**EXTRAIT DU DOCUMENT:**

La chasse, de Thomas Vinterberg: La rage au ventre

Un mensonge. Un engrenage. Une lutte. Accusé à tort d’avoir abusé sexuellement d’une petite fille dans un jardin d’enfants, Lucas, quarantenaire fraîchement divorcé, se voit contraint de combattre, seul contre tous, les véhémences de ses anciens amis, devenus tyrans. Comment croire en l’adulte puisque, c’est bien connu, la vérité sort toujours de la bouche des enfants ? Raconter une tranche de vie, si injuste soit-elle, c’est le fort de Thomas Vinterberg. C’est même l’essence de son travail. Cette fois-ci, grâce à la prestance innommable de Mads Mikkelsen récompensé au dernier festival de Cannes, il réussit tout. A filmer la rumeur et à provoquer l’identification au personnage. A critiquer l’effet papillon et à dénoncer la fragilité des liens amicaux. A la manière de son chef d’œuvre Festen (Prix du jury à Cannes en 1998), il nous livre simplement la complexité du monde. Car, derrière le paysage coquet de la campagne danoise que présente le film, le spectateur a la rage au ventre. Scotché à son siège, il veut crier, dénoncer l’injustice qui lui brûle les yeux, mais la fougue reste intérieure et le dévore. Si bien que les minutes qui suivent le générique, s’égrainent en silence. Ce doit être ça la définition d’une gifle.

**ACTIVITÉ:**
D'après la critique de La chasse, de quoi Lucas est-il accusé à tort ? Les enregistrements n'interviennent pas dans ce travail.

**EXTRAITS DE DONNÉES:**
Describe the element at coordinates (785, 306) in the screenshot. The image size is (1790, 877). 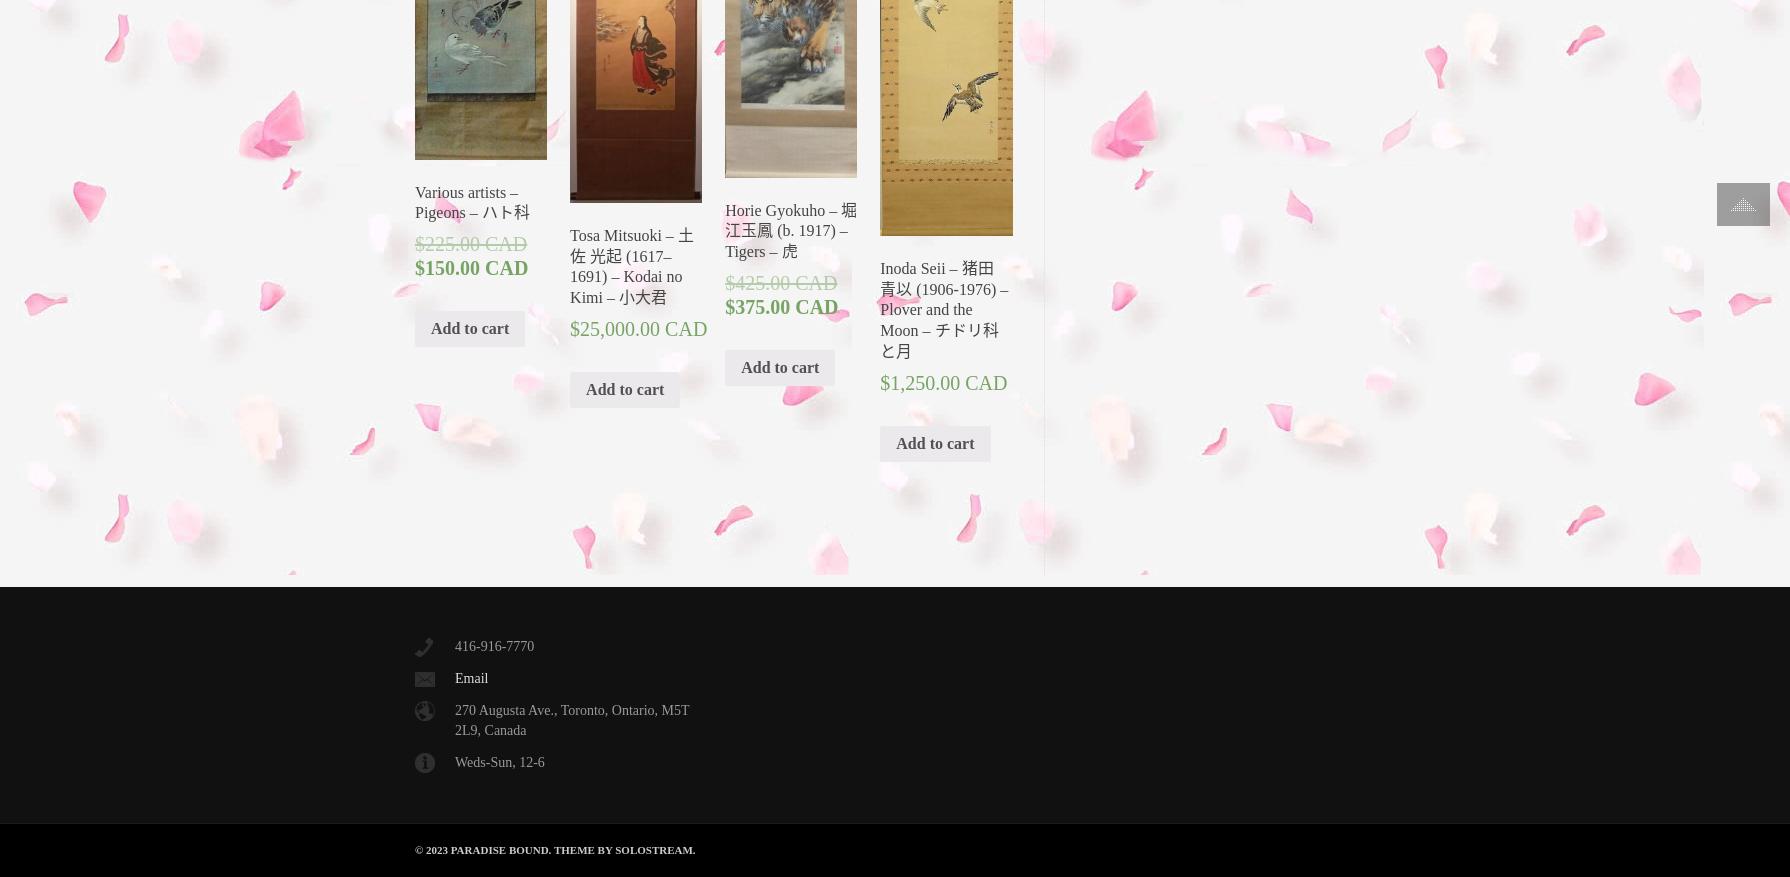
I see `'375.00 CAD'` at that location.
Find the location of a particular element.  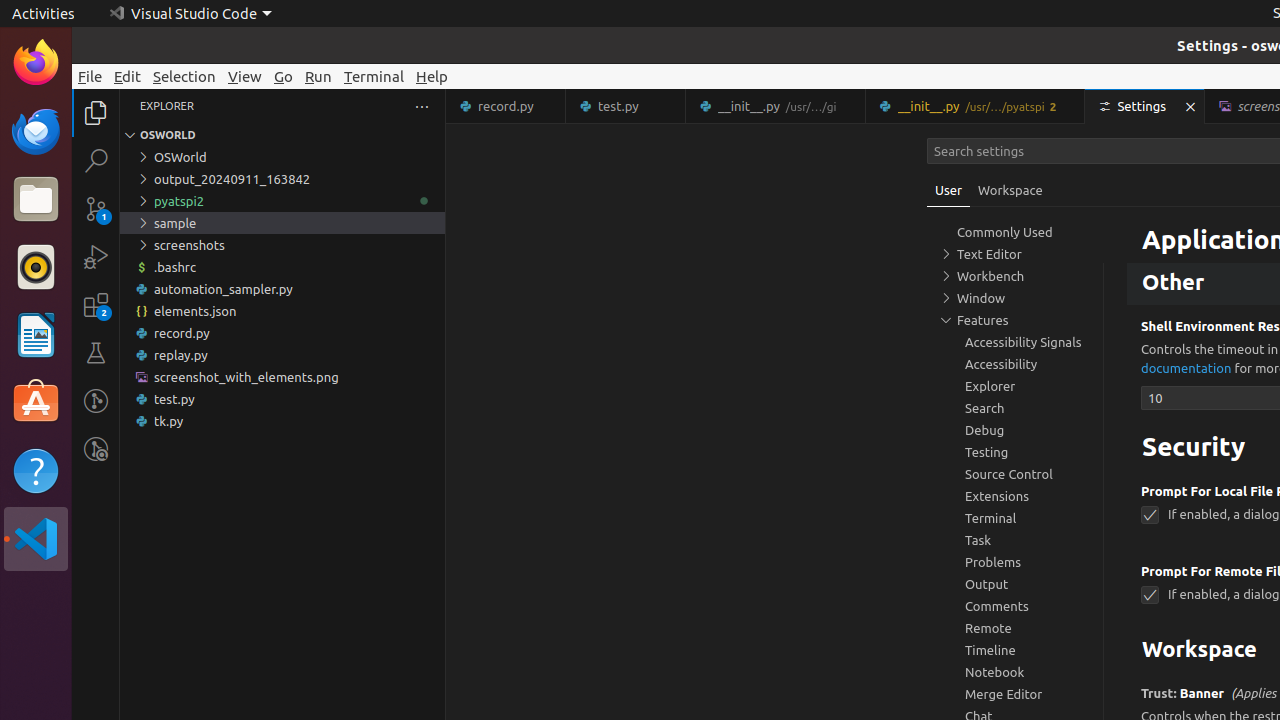

'Go' is located at coordinates (282, 75).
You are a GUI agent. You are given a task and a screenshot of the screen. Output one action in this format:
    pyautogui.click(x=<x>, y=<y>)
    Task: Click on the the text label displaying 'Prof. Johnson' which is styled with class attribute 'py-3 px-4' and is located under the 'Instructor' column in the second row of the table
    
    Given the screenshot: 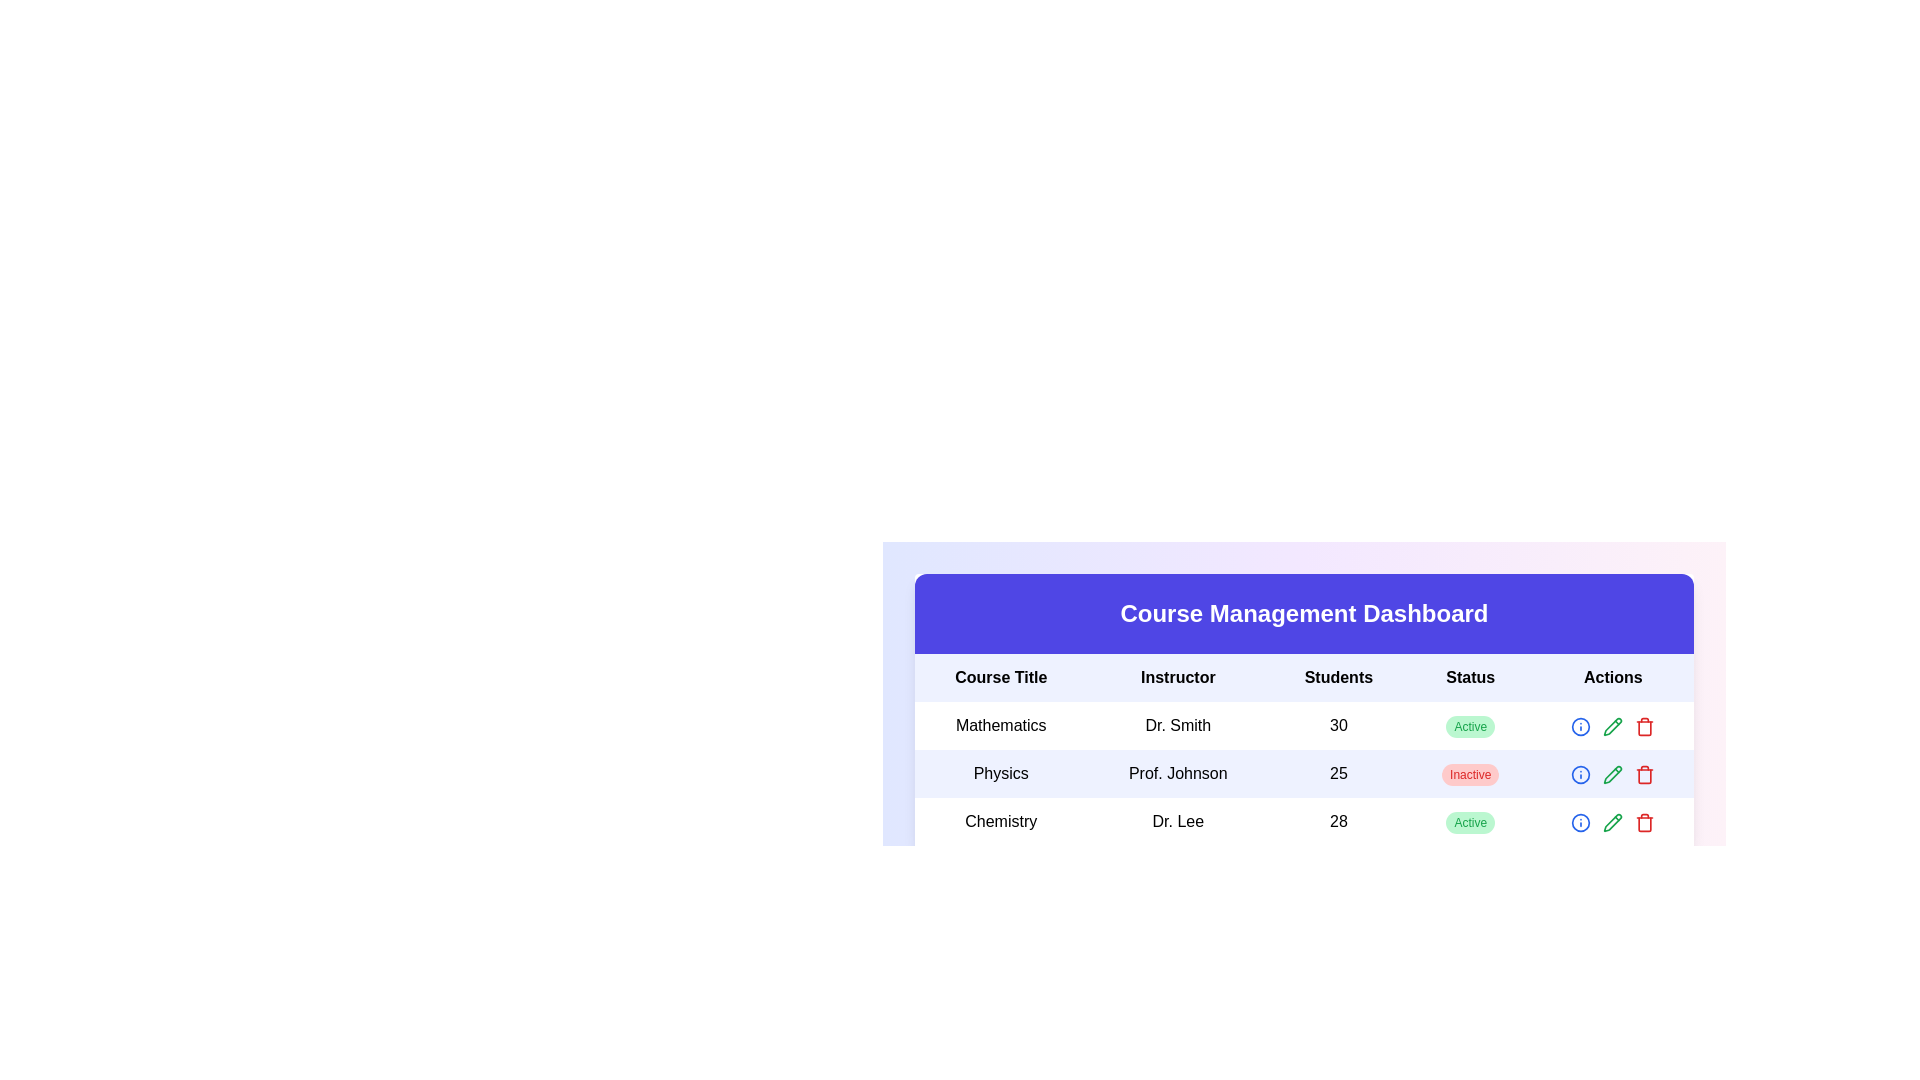 What is the action you would take?
    pyautogui.click(x=1178, y=773)
    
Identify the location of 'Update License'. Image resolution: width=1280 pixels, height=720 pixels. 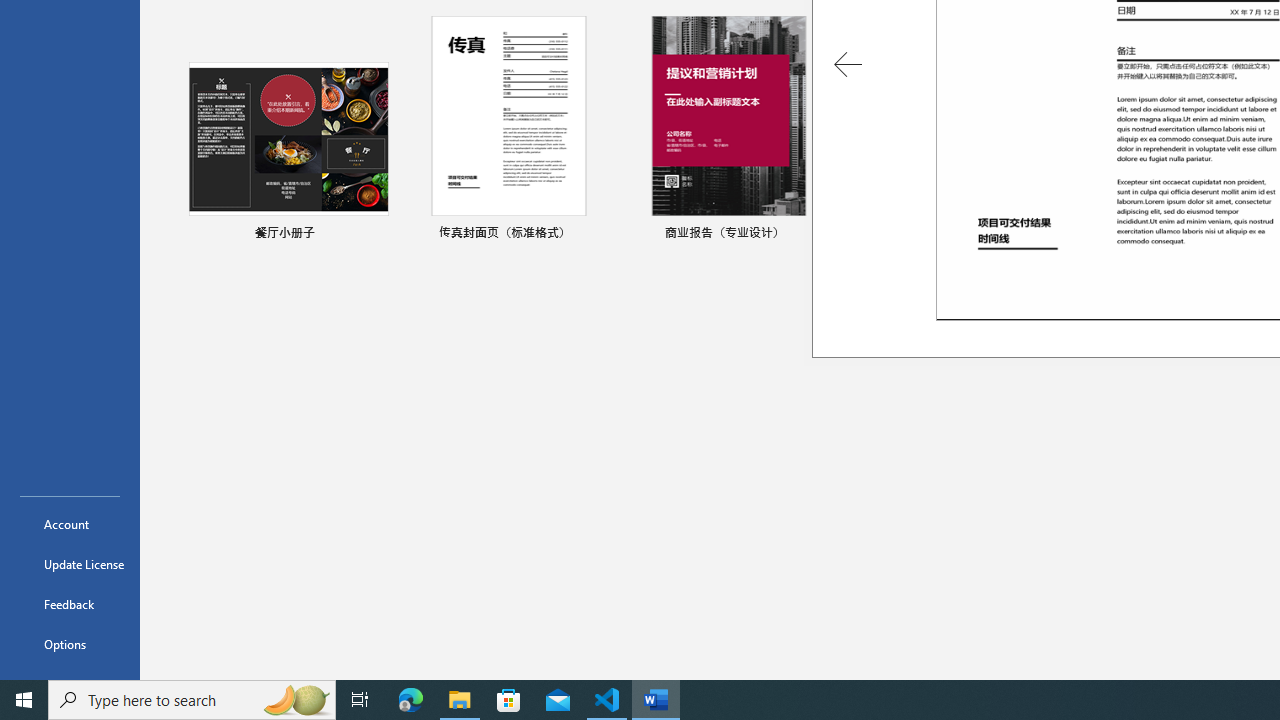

**CORRIGÉ:**
D'avoir abusé sexuellement d'une petite fille dans un jardin d'enfants.